È ammirevole la capacità di Nabokov di descrivere le sensazioni di estraneità, di noia e di disgusto, ma anche di malinconica tenerezza, che si celano dietro la finzione della rappresentazione di una relazione ormai giunta al termine. 


Un altro tema, questa volta un po’ dostoevskiano, è l’attrazione che certi esuli russi provano per l’Europa, un’attrazione a volte ridicolmente compassata, piena di ammirazione per qualcosa di immaginato e che si conosce ben poco, con un'amore acritico per le modernità, di cui enfatizzano alcuni aspetti, giustificato ancor più a quell'epoca dal rifiuto per il regime sovietico. Nabokov proietta in queste pagine la sua condizione di esule, descrivendola con amara ironia.


Questo incubo tetro e grottesco viene squarciato improvvisamente da una luce che lo trasforma magicamente in un sogno, come un pugnale che squarcia un velo. Una gioia terribile, che tuttavia, finisce solo per tornare di nuovo a ferire.

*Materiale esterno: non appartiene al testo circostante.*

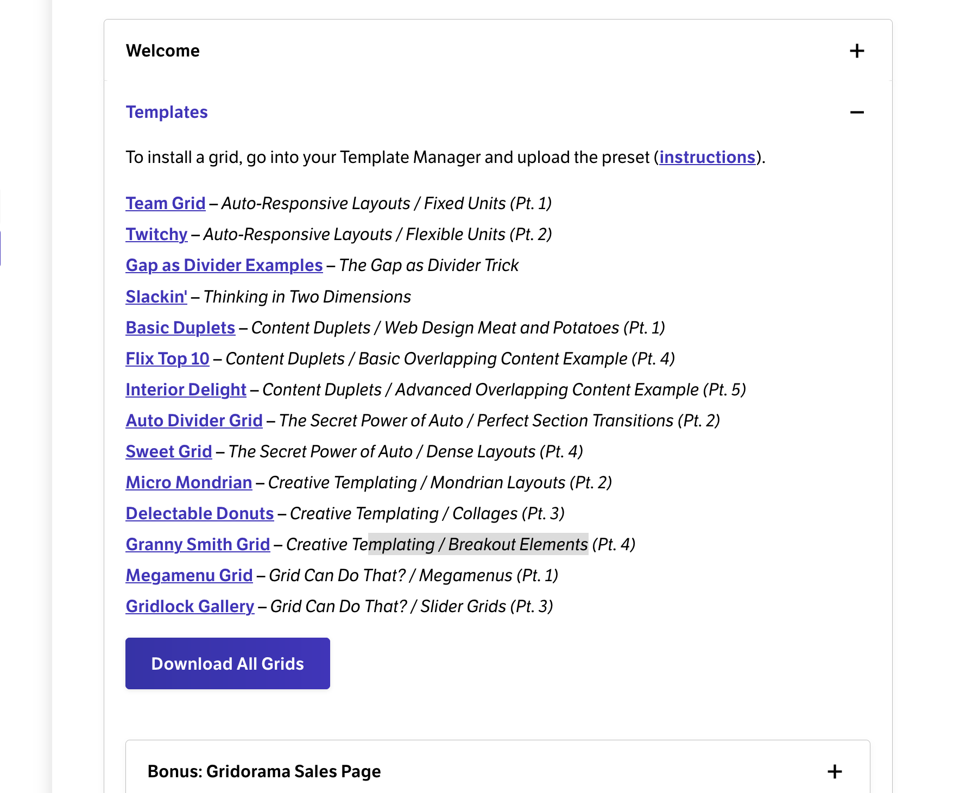This screenshot has width=960, height=793.
Task: Open the Interior Delight link
Action: tap(186, 389)
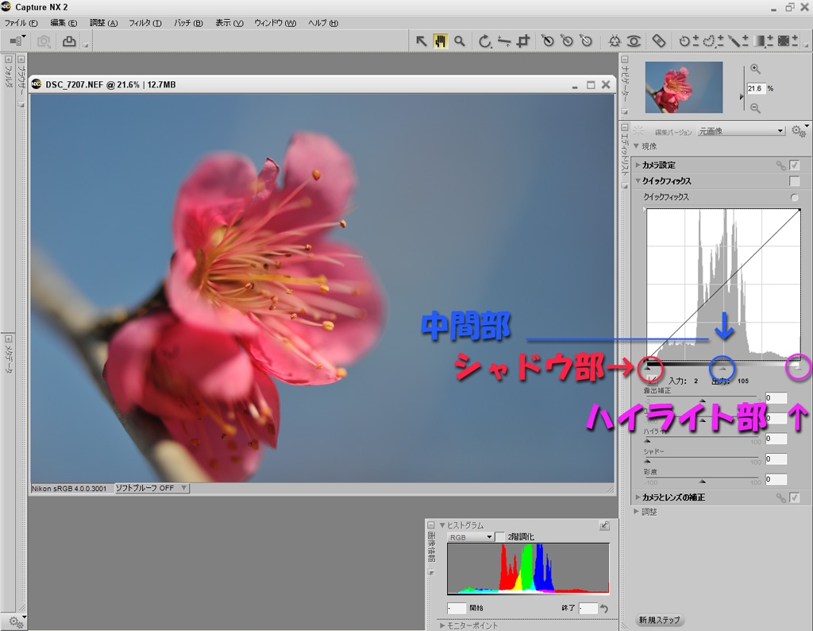Click the zoom out magnifier in Navigator
The width and height of the screenshot is (813, 631).
755,108
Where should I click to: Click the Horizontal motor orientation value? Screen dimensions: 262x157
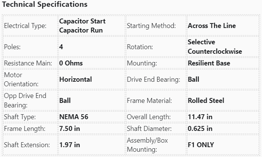[x=75, y=79]
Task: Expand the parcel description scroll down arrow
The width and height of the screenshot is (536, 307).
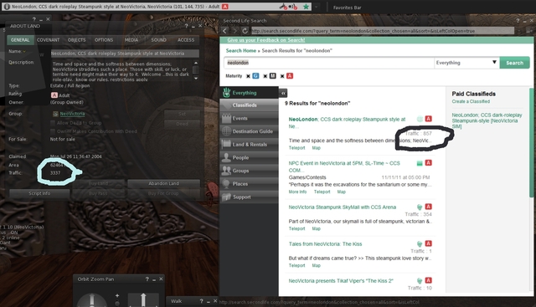Action: pos(196,78)
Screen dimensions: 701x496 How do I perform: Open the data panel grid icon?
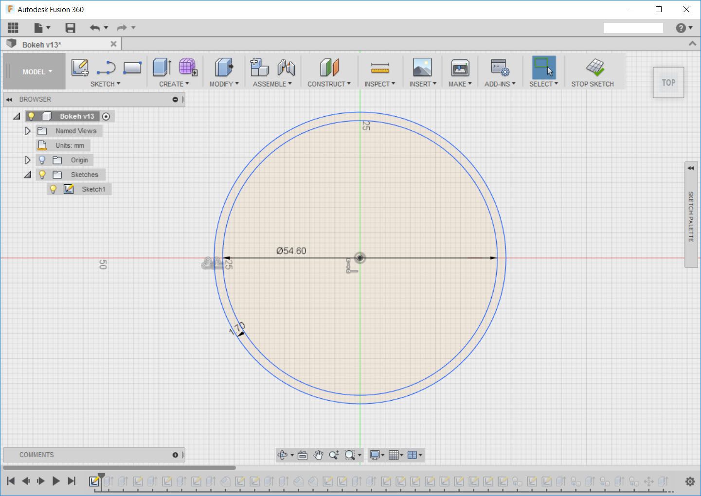tap(13, 28)
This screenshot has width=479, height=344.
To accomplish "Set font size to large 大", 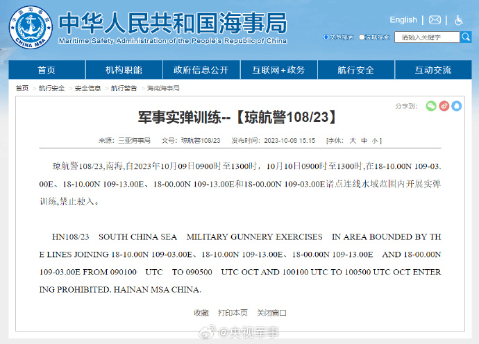I will pyautogui.click(x=353, y=140).
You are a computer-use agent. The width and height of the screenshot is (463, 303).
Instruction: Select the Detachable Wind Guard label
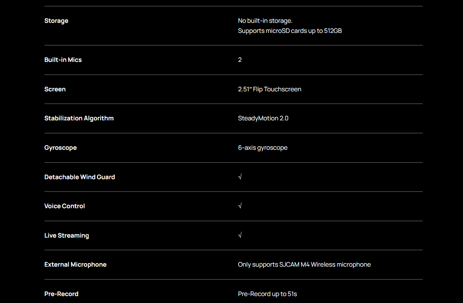[x=80, y=177]
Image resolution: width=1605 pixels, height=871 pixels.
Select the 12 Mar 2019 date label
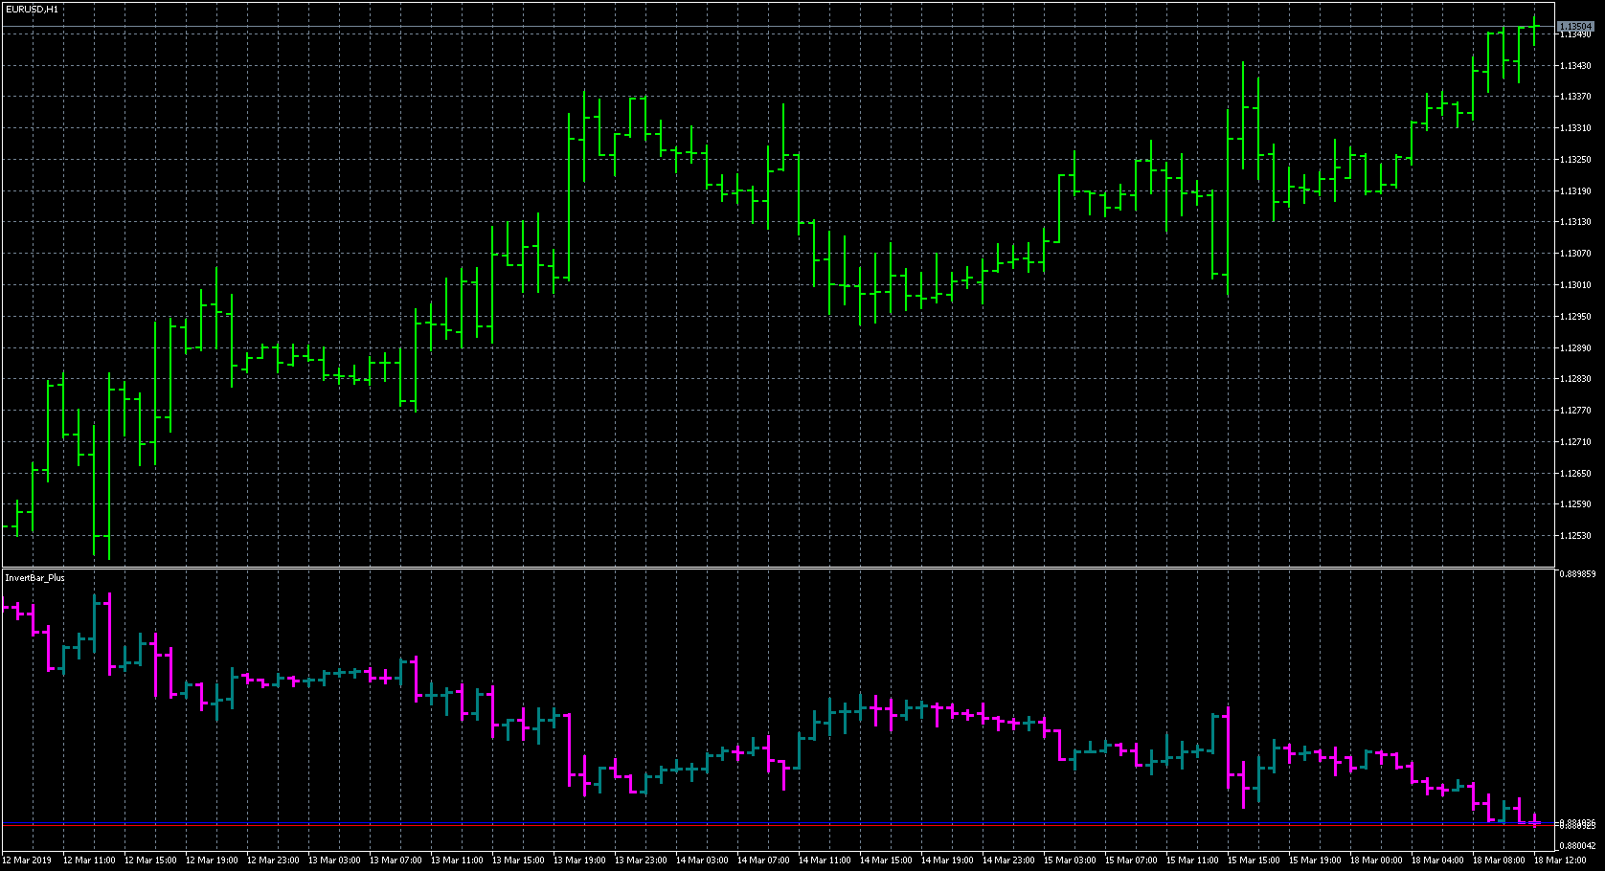tap(28, 860)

D’improvviso tornano i ricordi, la nostalgia della Russia del passato riempie di colori il racconto. È lo è in particolar modo per Ganin. Un’esplosione di inebriante vividezza prende il posto del grigiore. Abbiamo bisogno di illusioni è solo questo che in fondo conta a prescindere della durata e di quanto siano effimere.


Un potere lo abbiamo. Siamo noi stessi a essere i creatori del nostro personale mondo di illusioni. Non ci serve altro che l'immaginazione. È possibile vivere ancora lo stesso sogno? Provare le stesse sensazioni? Far tornare il passato, come un dolce eterno ritorno? Si può dare una seconda possibilità alla Russia, oppure lo scrittore è destinato a lasciarla per sempre? 

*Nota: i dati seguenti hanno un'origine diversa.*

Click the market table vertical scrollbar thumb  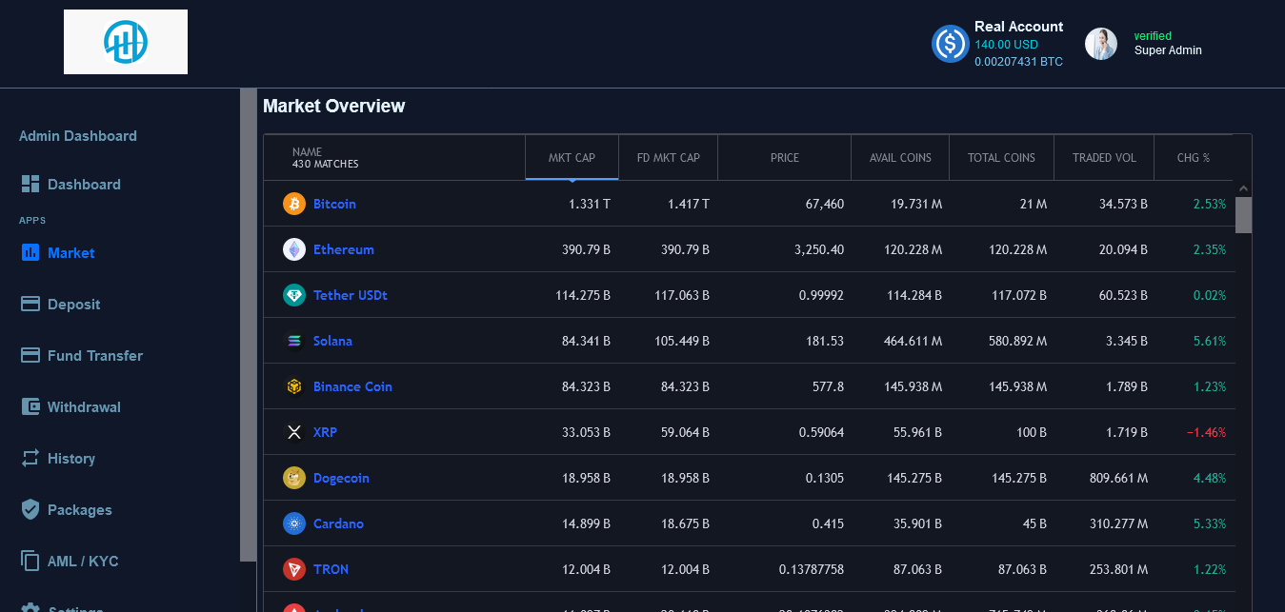pyautogui.click(x=1243, y=215)
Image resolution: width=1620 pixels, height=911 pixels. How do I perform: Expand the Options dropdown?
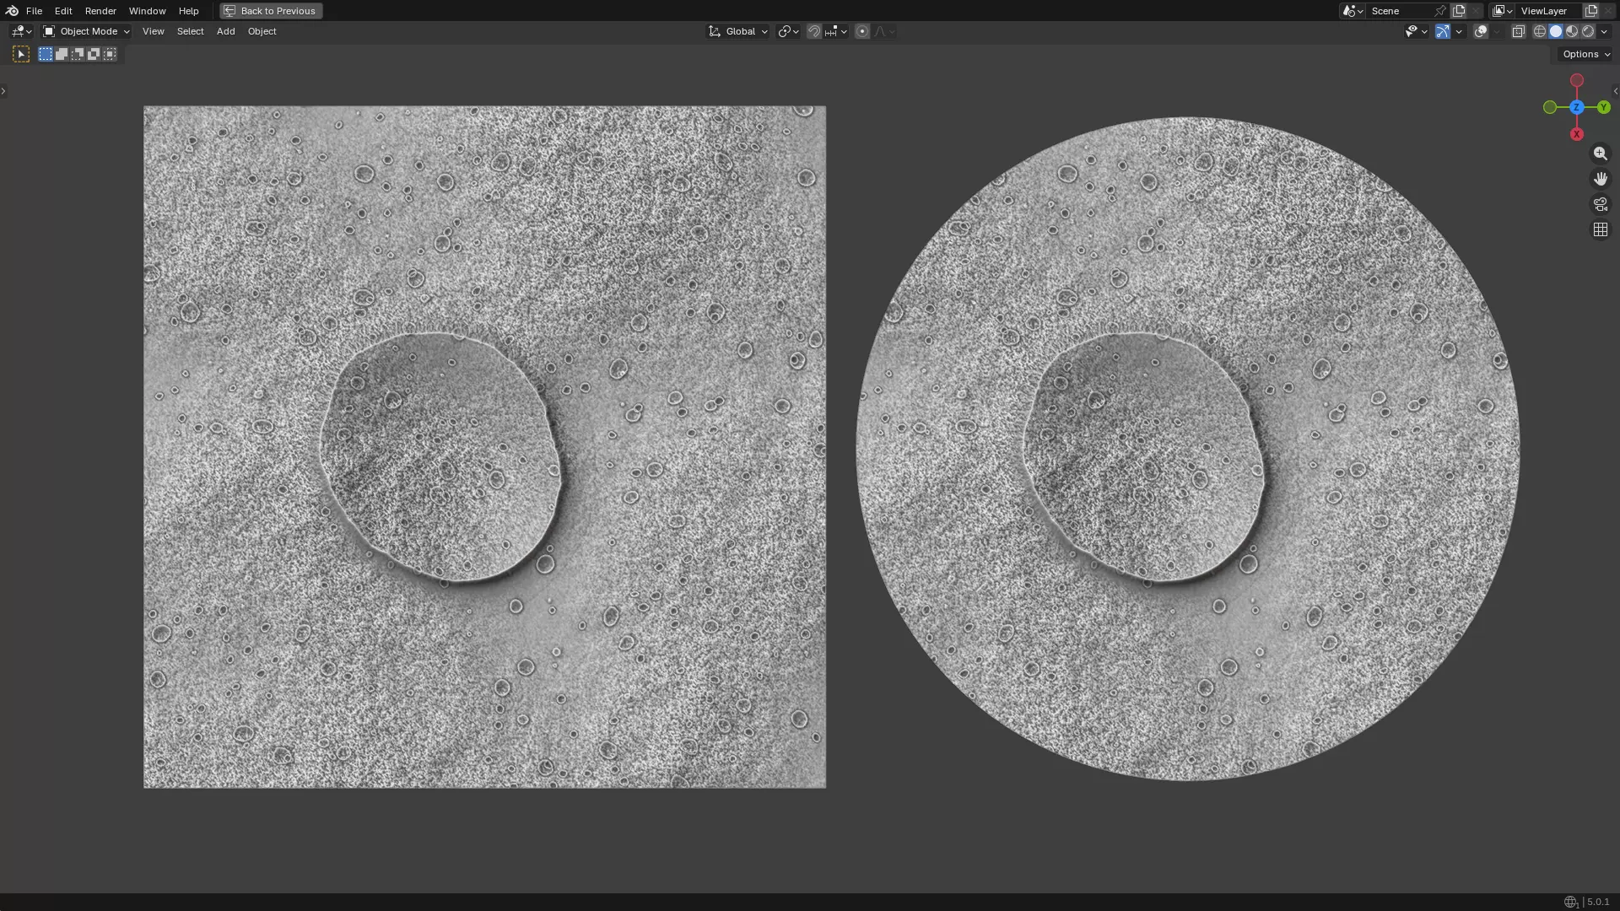(1585, 54)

Sono momenti di grande emozione quelli a cui dà sfogo Nabokov attraverso i ricordi del protagonista con la sua intensa capacità descrittiva di cose, paesaggi e stati d’animo.


L’estasi visionaria con cui sono dipinti i paesaggi russi, in contrapposizione al  grigiore berlinese, non solo dimostra l’amore irrisolto per la Russia, ma anche il contrasto tra stati d'animo opposti, che non sono solo di Ganin, ma anche di Nabokov stesso. I ricordi sono pieni di un mondo infinitamente più vivo di quello dello squallido presente. 

Tuttavia, quel mondo è destinato a essere respinto definitivamente dal Ganin/Nabokov. Non si può restare per sempre bloccati nel passato, in un sogno che non tornerà più.


Già in questa sua prima opera, Nabokov si rivela come cantore dell’assurdo, del dolore, del flusso ininterrotto dei ricordi del passato, delle trappole dell’esistenza e della coercizione, rivolta verso gli altri o verso se stessi. Quel particolare filo che lo lega agli scrittori nominati all’inizio, ma che, tuttavia, lo rende diverso, preso com'è a giocare con lo stile, con le parole e coi sentimenti, che tiene avvinto il lettore fino alla fine, in una crescente attesa addirittura carica di suspense.